**SET OF TASKS**
• A. In the Newsweek excerpt, what was the title of the book M.F.K. Fisher wrote in 1942?
• B. Quote the Newsweek excerpt from "It’s a lesson" up to and including "and everything changed.".

**TEXT SECTION**
+ + +

The incipit of a piece by Jonathan Tepperman in Newsweek:
In 1942, a little-known Michigan-born journalist living in Europe decided to write a cookbook of sorts. Her name was M.F.K. Fisher, and the result, How to Cook a Wolf, was less a collection of recipes than a guide to, and a fierce defense of, eating well when the world was at war, food was scarce and the proverbial wolf was “snuffling at the door.” Fisher was adamant that, whatever the circumstances, one must try to exist as richly as possible. As she later told an interviewer, “One has to live, you know. You can’t just die from grief or anything. You don’t die. You might as well eat well, have a good glass of wine, a good tomato.”
I’ve been thinking about Fisher a lot lately. While the wolf has not yet reached the threshold again, she’s been sighted in the neighborhood and can be heard baying up the empty canyons of Wall Street. Which makes advice like Fisher’s as important now as it was 60 years ago. For her point was not just that we should struggle to live well for the sake of the struggle. It was that, when conditions are rough, finding comfort—whether in a tomato or a lovingly prepared meal—is especially important, both to salve our wounds and to remind ourselves of our humanity.
It’s a lesson I first learned about a decade ago. The circumstances were far less astringent and romantic than occupied France, but the grub was almost as bad. I was a student living on a narrow budget in England, before Cool Brittania made the U.K. part of Europe again, bringing cappuccino and tapenade even to remote academia. Back then the dorms were cold, the plumbing erratic and the dining-hall food comically bad, either gray or beige and fat or starch. Albion was still the land of dishwater coffee, the chip butty (a french-fry sandwich) and bacon dinners. I’d come to study law and was overwhelmed by the course load and losing weight so rapidly I was eating two chocolate bars a day to keep my pants up. And then I fell in love, and everything changed.

+ + +

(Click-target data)
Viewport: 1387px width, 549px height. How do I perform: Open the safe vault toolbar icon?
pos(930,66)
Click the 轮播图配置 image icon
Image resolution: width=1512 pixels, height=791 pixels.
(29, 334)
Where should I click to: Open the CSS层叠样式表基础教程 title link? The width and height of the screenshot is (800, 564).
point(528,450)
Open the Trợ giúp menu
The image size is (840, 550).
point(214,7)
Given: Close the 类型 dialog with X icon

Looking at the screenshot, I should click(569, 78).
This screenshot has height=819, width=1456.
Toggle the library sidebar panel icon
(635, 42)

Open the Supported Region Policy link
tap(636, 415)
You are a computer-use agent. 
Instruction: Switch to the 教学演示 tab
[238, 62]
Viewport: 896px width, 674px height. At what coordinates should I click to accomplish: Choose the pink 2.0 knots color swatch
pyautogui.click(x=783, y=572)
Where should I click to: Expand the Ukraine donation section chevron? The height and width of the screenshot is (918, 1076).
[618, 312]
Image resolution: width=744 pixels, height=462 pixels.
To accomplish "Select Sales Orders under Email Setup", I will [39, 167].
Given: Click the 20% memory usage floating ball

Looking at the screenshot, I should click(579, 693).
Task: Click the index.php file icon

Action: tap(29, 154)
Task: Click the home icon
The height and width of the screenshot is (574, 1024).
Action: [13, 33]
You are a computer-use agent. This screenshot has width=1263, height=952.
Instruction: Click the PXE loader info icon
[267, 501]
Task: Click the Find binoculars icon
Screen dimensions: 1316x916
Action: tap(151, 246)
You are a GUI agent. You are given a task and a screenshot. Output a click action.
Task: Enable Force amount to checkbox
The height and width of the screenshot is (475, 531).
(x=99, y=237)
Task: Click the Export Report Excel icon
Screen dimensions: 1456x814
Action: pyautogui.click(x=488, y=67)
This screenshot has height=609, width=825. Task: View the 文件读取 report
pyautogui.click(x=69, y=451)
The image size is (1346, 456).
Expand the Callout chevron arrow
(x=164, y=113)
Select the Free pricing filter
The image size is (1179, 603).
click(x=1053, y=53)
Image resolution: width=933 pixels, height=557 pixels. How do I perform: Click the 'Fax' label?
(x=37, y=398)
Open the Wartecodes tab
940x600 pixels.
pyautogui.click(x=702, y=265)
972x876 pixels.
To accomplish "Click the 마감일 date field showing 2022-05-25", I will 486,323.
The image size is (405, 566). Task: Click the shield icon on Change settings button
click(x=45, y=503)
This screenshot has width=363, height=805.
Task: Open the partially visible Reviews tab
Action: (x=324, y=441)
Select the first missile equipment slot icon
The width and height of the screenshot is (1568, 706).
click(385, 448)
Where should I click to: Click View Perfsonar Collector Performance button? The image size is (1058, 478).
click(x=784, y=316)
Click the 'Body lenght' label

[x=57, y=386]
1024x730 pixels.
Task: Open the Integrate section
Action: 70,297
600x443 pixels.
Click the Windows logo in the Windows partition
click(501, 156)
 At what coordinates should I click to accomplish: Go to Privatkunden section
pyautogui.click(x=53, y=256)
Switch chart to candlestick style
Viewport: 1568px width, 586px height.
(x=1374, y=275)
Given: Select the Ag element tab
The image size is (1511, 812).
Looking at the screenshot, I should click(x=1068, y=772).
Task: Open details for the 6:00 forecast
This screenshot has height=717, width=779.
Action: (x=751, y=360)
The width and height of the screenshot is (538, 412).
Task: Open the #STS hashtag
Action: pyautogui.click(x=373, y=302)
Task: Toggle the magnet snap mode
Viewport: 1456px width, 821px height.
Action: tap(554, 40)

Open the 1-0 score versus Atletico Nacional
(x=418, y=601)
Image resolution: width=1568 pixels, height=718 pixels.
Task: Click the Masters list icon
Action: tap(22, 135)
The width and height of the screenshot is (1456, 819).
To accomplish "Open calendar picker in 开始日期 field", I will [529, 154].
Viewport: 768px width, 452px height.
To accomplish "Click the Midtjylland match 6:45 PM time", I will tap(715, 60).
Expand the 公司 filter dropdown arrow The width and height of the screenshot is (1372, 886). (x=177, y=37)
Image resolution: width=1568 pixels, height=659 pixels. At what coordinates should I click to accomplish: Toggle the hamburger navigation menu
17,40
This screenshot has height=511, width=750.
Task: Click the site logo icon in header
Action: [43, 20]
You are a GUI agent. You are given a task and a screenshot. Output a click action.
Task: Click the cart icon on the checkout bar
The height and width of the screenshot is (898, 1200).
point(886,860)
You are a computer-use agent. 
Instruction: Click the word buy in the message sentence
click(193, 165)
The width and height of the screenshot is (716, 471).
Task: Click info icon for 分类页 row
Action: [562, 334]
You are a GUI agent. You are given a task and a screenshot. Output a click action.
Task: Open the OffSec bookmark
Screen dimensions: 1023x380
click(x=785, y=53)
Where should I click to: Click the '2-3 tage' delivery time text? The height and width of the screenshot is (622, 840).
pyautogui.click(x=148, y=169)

+ + +

**EXERCISE ANSWERS**
• A. How to Cook a Wolf

• B.
It’s a lesson I first learned about a decade ago. The circumstances were far less astringent and romantic than occupied France, but the grub was almost as bad. I was a student living on a narrow budget in England, before Cool Brittania made the U.K. part of Europe again, bringing cappuccino and tapenade even to remote academia. Back then the dorms were cold, the plumbing erratic and the dining-hall food comically bad, either gray or beige and fat or starch. Albion was still the land of dishwater coffee, the chip butty (a french-fry sandwich) and bacon dinners. I’d come to study law and was overwhelmed by the course load and losing weight so rapidly I was eating two chocolate bars a day to keep my pants up. And then I fell in love, and everything changed.